• STATED EXERCISE: Display each line of the entries below that contains the string "pixels", copying every such line unchanged.

** start INPUT **

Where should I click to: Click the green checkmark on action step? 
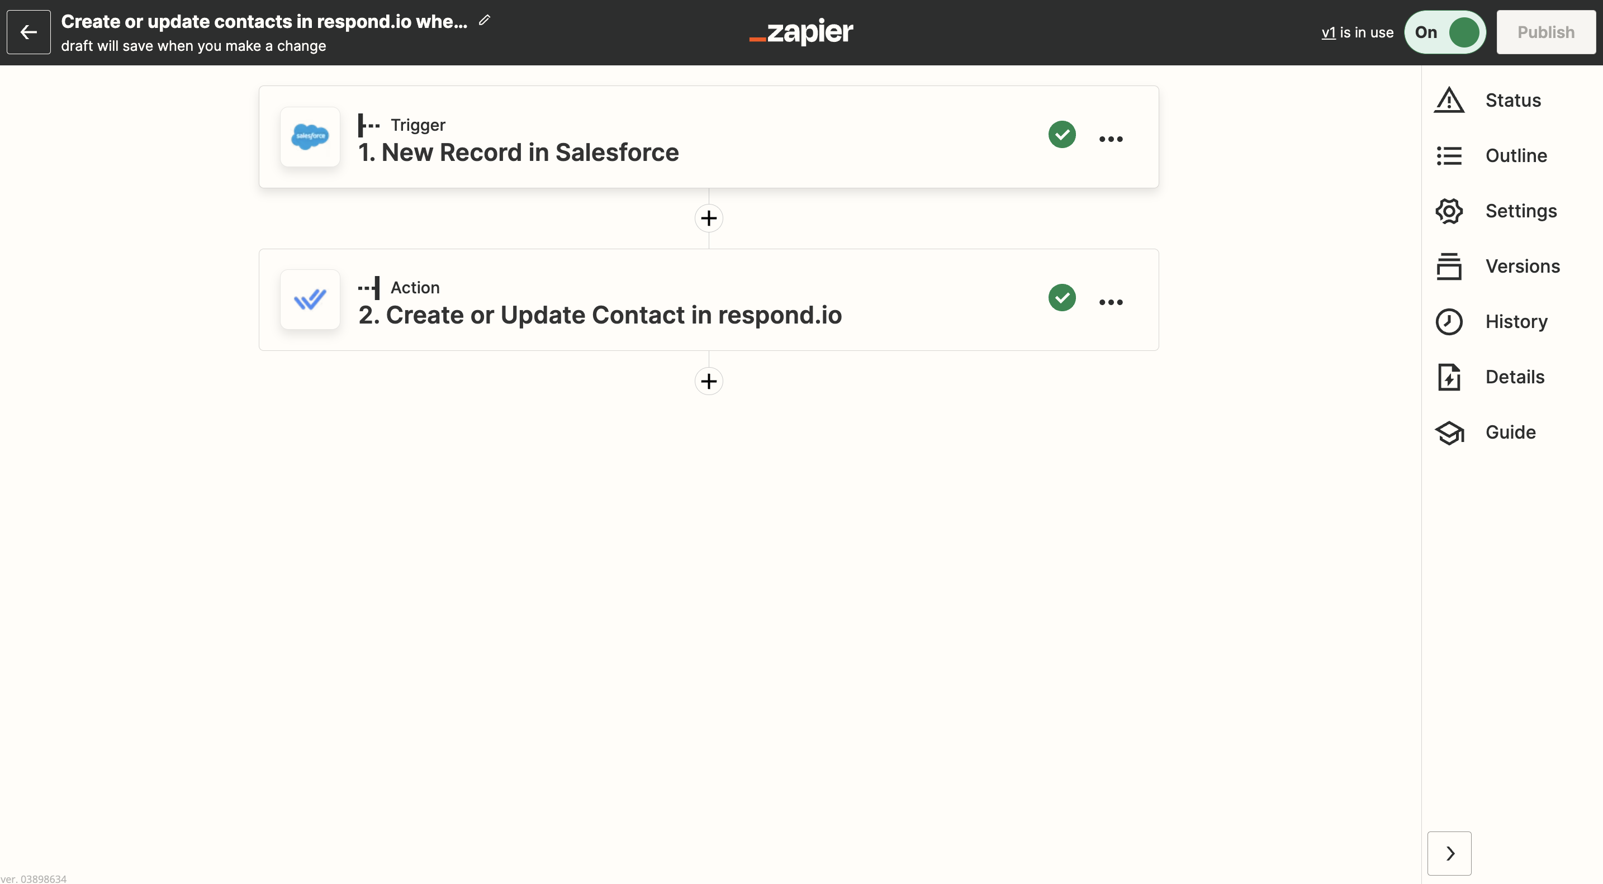(1062, 299)
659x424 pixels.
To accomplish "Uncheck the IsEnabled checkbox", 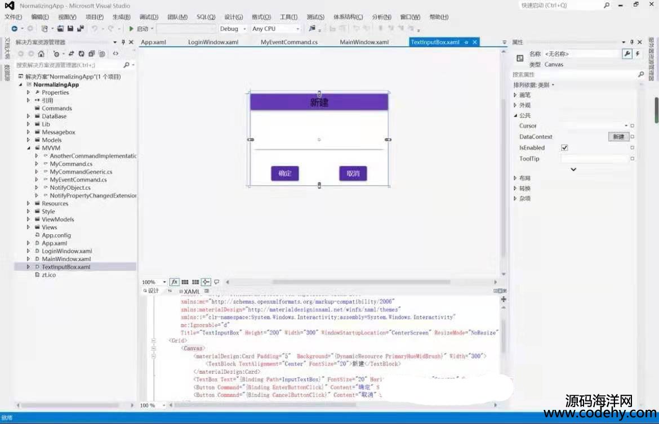I will click(564, 148).
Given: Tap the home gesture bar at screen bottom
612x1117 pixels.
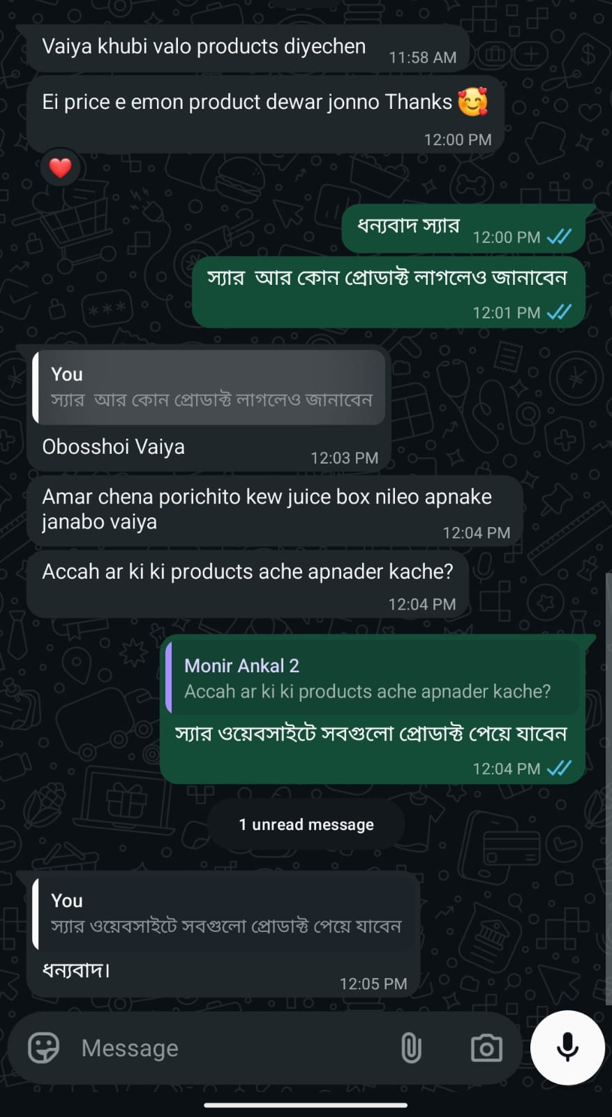Looking at the screenshot, I should coord(306,1106).
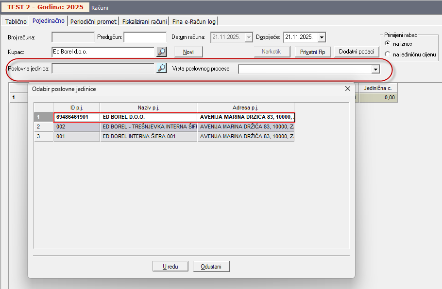Switch to the Tablično tab
This screenshot has width=442, height=289.
(16, 21)
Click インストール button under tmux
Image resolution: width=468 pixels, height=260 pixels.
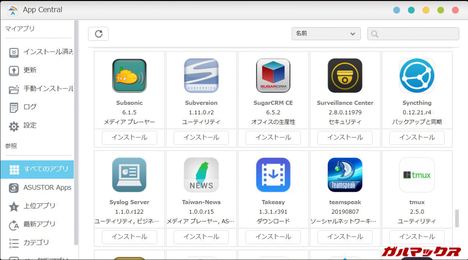pyautogui.click(x=417, y=237)
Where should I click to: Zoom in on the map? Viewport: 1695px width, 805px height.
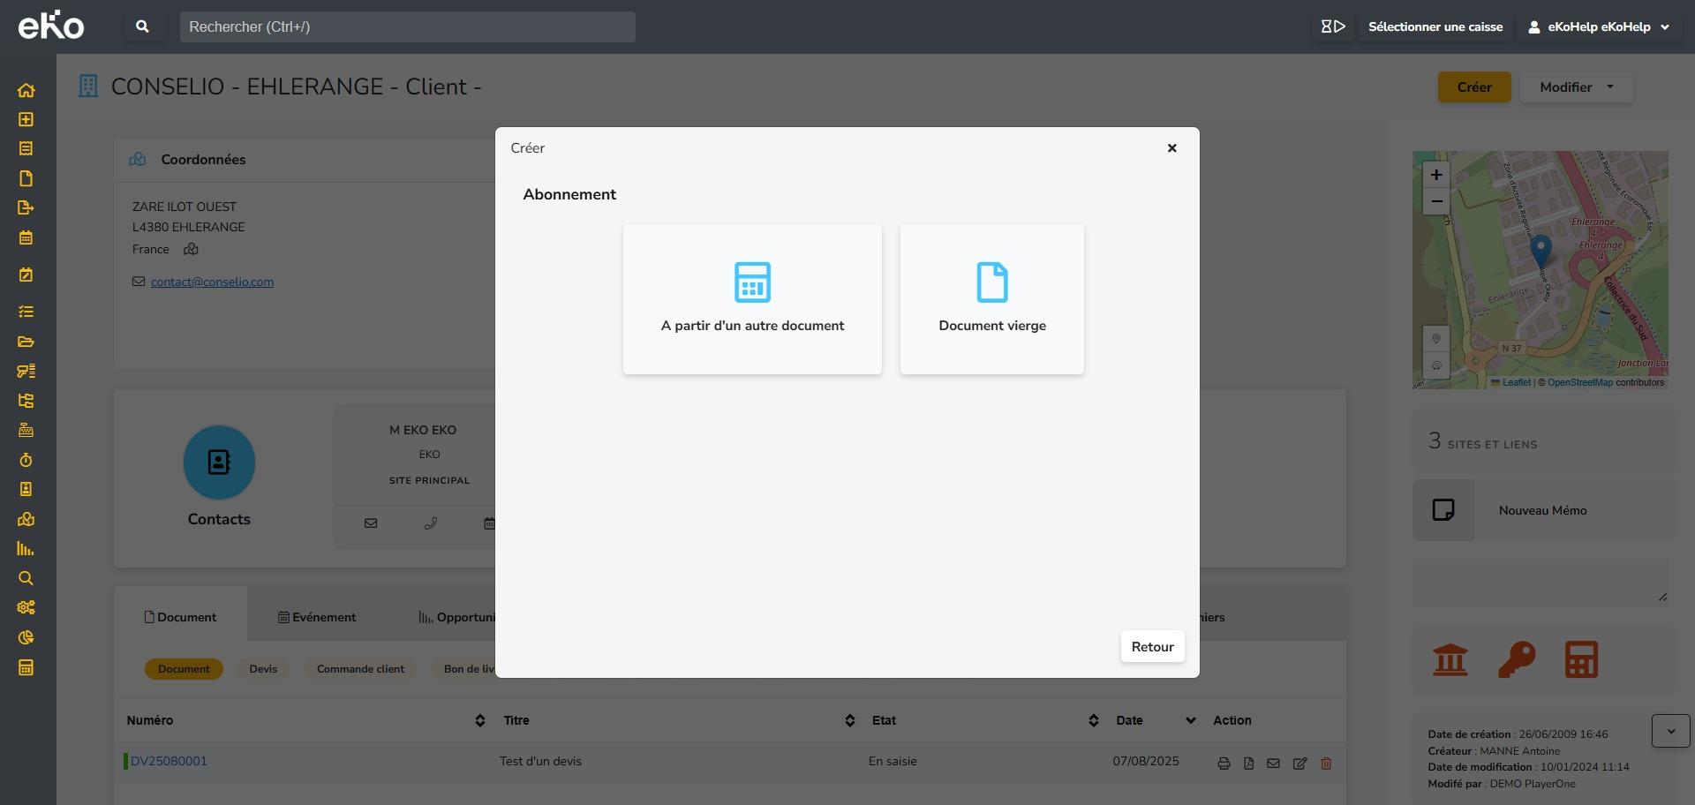pos(1435,175)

** end INPUT **

• REPLY:
659x424 pixels.
612x1117 pixels.
Image resolution: width=468 pixels, height=260 pixels.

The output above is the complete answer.